Стань самим собой
Однажды во время работы над «Зеркалом» Андрей сказал: «Мне давно уже хочется снять кадр, как женщина плачет во сне». – «А вы это видели?» – спрашиваю я. «Да. Видел. И это, может быть, единственное, что женщина делает искренне, – смеется Тарковский и продолжает уже серьезно: – Вообще, в этом фильме я хотел бы характер героини точно не обозначать. Вот, например, как можно сделать начало: титры картины идут на фоне шторы какой-то комнаты. Женщина задергивает штору, но не прочитывается на экране до конца. Мы выезжаем с камерой в какой-то затрапезный переулок Замоскворечья и фоном слышим разговор по телефону сына и матери. Причем нам интересна мать, а не автор. Позиция автора прочерчивается в этой путанице характеров. Автор, например, рассказывает свою моральную позицию ведущей, с которой они находятся в квартире матери и ждут ее прихода, а она все не идет. Что касается съемок “Хутора”, то здесь мне все ясно, кроме экспозиции. А вообще, мне уже не нравится на этой речке все. Хочется чего-то такого!.. Ну, не знаю… Посмотрим…»

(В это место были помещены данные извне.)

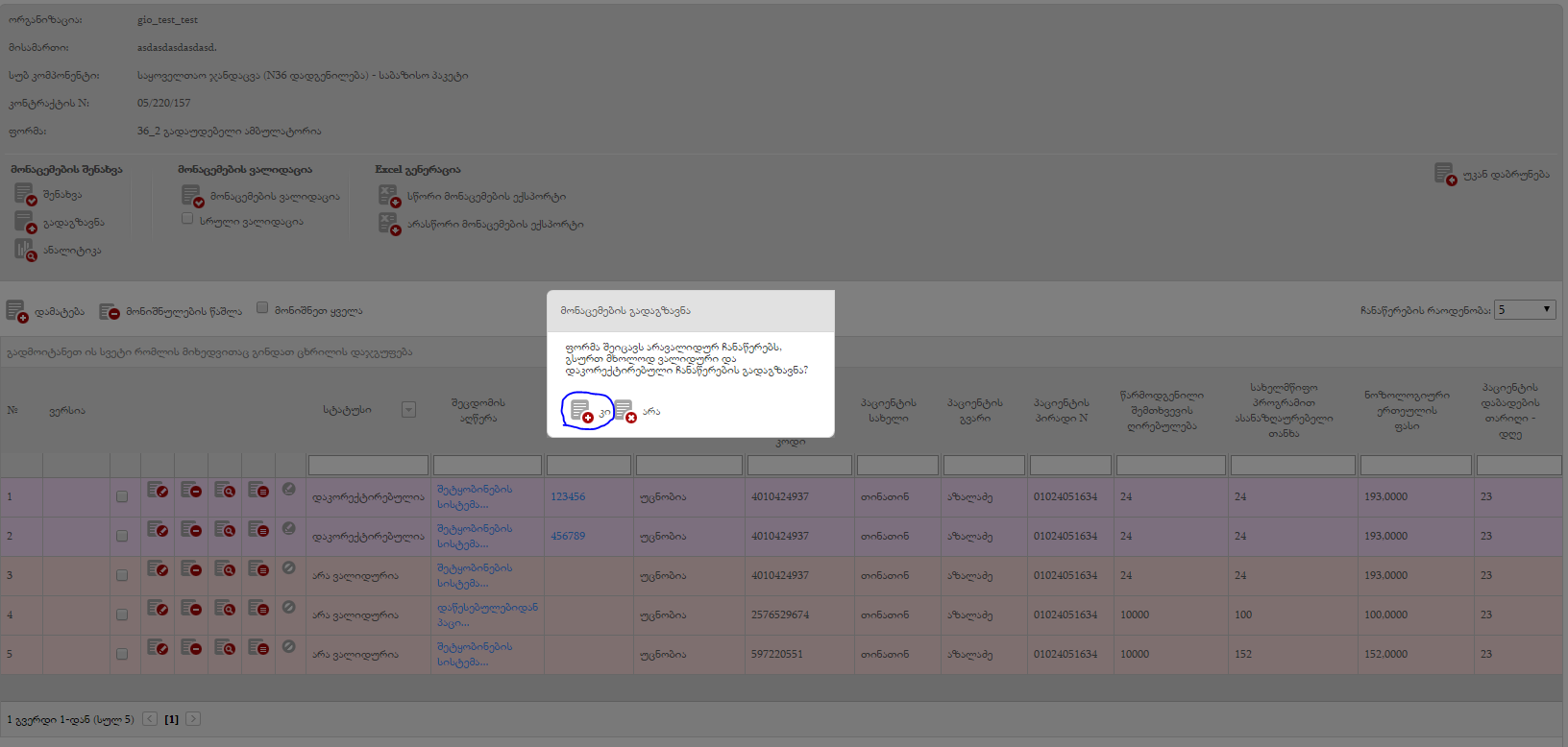This screenshot has width=1568, height=747.
Task: Go to next page arrow in pager
Action: (x=193, y=718)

Ничего я не поняла тогда, ничего вразумительного не смогла ответить – ни помочь ему, ни удержать… Но нами, его актерами, Тарковский был просто боготворим. Мы не думали тогда, что он выводит нас на совершенно иной уровень, осознание этого пришло потом. Но именно в его руках мы могли сделать все, ради чего выбрали актерскую профессию. Актеры, как мне представляется, похожи на музыкальные инструменты, на которых нужно еще уметь играть. Тарковский умел. У Тарковского все актеры играли замечательно, поскольку делать что-то вполсилы, не выкладываться полностью было просто невозможно. Во время работы с Андреем Арсеньевичем я всей кожей, всем своим существом чувствовала, что нужно было делать в тот или иной момент, вкладывала частичку самой себя. С Андреем и в работе над фильмами, и в театре я ощущала легкое головокружение, потому что понимала, что это и есть искусство в самом высоком смысле слова. Радость работы и общения с такими людьми остается навсегда.

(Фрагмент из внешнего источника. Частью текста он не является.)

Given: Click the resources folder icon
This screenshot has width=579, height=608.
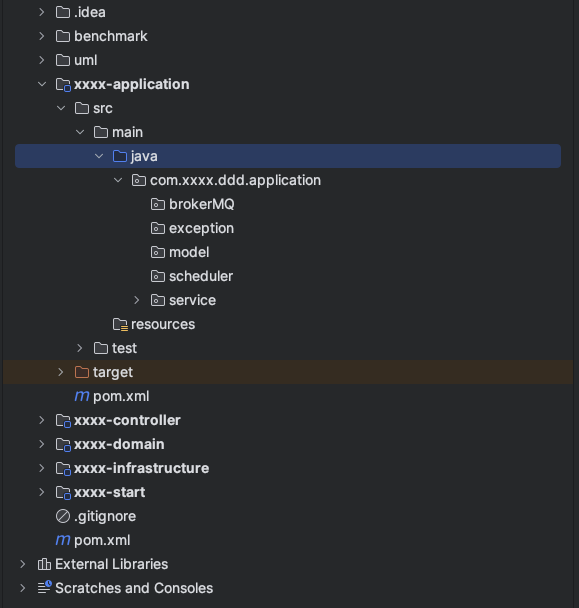Looking at the screenshot, I should [120, 325].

У Тарковского были «актеры-талисманы» – Саша Кайдановский и Толя Солоницын. Толя Солоницын – это образец актерской неприкаянности. Его долгое время гнали из всех театров. Он постоянно снимал какие-то квартиры, комнаты, всегда одалживался, ему вечно ни на что не хватало денег, и он страшно переживал. Я же его всегда умоляла: «Толя, забудь ты про эту десятку! Я уже и не помню, что ты занимал!» Толя был особенный, ни на кого не похожий. Но надо понимать, что такие странные, неприкаянные люди и есть соль нашей земли. Солоницын был абсолютным гением. Это сразу почувствовал Андрей Арсеньевич Тарковский.
Андрей утвердил на роль Рублева именно его, тогда никому не известного актера. Тарковский позвал историков, искусствоведов, разложил перед ними фотопробы и спросил: «Какое лицо могло бы быть лицом Рублева?» А ведь точно не известно, как именно выглядел Андрей Рублев. Все историки показали на фотографию с Солоницыным. Оператор Юсов вспоминал, что на пробах Толя так волновался, что у него дрожал даже зрачок, а именно на зрачке кинооператор должен был ставить фокус. Толя трепетал перед Тарковским, мечтал получить роль Андрея Рублева, интуитивно чувствуя, что это абсолютно его роль, стопроцентное попадание. Интуиция его не подвела.